== FRAGMENTO DEL TEXTO ==

Todos los años recibimos información sobre los riesgos que plantea el no tener los alimentos refrigerados cuando sube el calor, las razones por las que un alimento o un líquido pueden ser perjudiciales para nuestra salud pueden ser muchas, como proceder de un animal enfermo, por contaminación química al tener el alimento contacto con una superficie mal lavada o mal aclarada, por contaminación directa si lo manipulamos con las manos sucias o se almacena sin tapar o refrigerar, por contaminación indirecta si tiene contacto con algún animal doméstico como la toxoplasmosis o con vegetales procedentes de tierras contaminadas…
Normalmente los síntomas de una infección alimentaria son trastornos gastrointestinales, náuseas y vómitos que aparecen al poco tiempo de haber comido o bebido el alimento en cuestión.
Para prevenir las infecciones alimentarias debemos comprar en lugares que garanticen la calidad y la higiene de sus instalaciones y proceso de envasado, después en casa hay que almacenar los alimentos y las bebidas separados de todo producto químico o de limpieza, y mantenerlos bajo llave para que los niños no puedan acceder a estos productos. Cuando limpiemos las superficies sobre las que ponemos los alimentos hay que asegurarse de aclararlo bien todo.
Cuando cocinamos un plato o lo calentamos por encima de los 65º estaremos asegurándonos de que hemos acabado con casi todos los microorganismos y los parásitos que nos pueden dar problemas. Hay que evitar que la comida pase mucho tiempo entre los 10º y los 65º, por lo que si vamos a guardar para otro día un plato que acabamos de hacer hay que ponerlo en un recipiente con tapa, dejar que pierda el exceso de calor y guardarlo en el frigorífico o en el congelador lo antes posible. Si descongelamos un alimento no hay que volver a congelarlo ya que habremos dado tiempo para que se contamine con microorganismos.
Sobre todo hay que tener especial cuidado con los alimentos de los pequeños para evitar contaminaciones o alergias alimentarias ya que están en edad de tomar muchos lácteos que necesitan estar a una temperatura determinada, por lo que cuando hagamos la compra intentar dirigirnos a casa cuanto antes y no tenerlos mucho tiempo al calor para evitar las infecciones alimentarias.

===

**OBJETIVO**
Di si cada afirmación concuerda con el texto sobre las infecciones alimentarias, respondiendo sí o no y citando literalmente las palabras del texto que lo deciden. (a) Cocinar o calentar un plato por encima de los 65º acaba con casi todos los microorganismos; (b) un alimento descongelado puede volver a congelarse; (c) los síntomas de una infección alimentaria suelen aparecer varios días después de comer.

== DATOS APORTADOS ==

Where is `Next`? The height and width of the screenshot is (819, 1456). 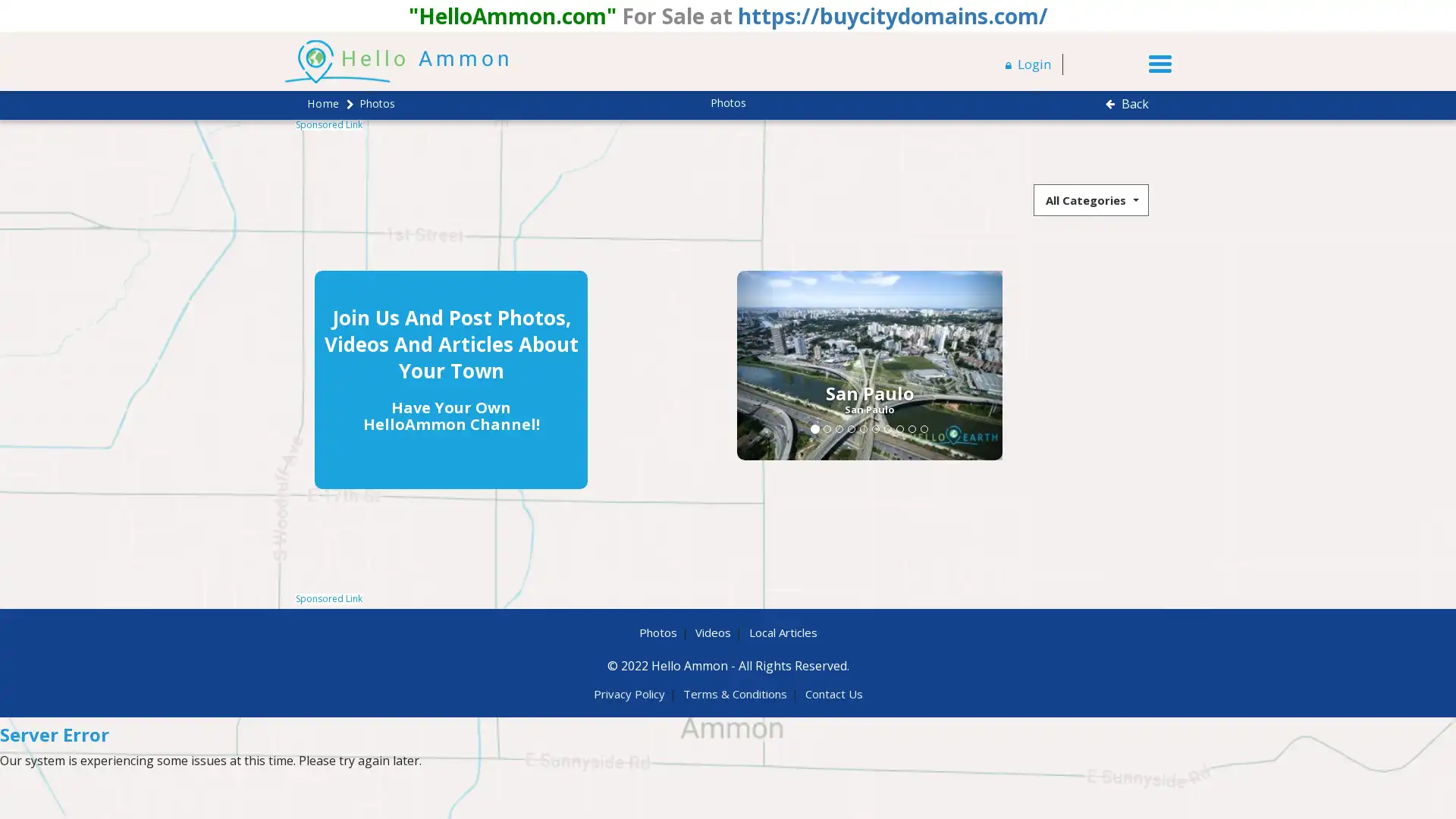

===

**RESPUESTA**
(a) Sí: "Cuando cocinamos un plato o lo calentamos por encima de los 65º estaremos asegurándonos de que hemos acabado con casi todos los microorganismos y los parásitos que nos pueden dar problemas."
(b) No: "Si descongelamos un alimento no hay que volver a congelarlo"
(c) No: "aparecen al poco tiempo de haber comido o bebido el alimento en cuestión"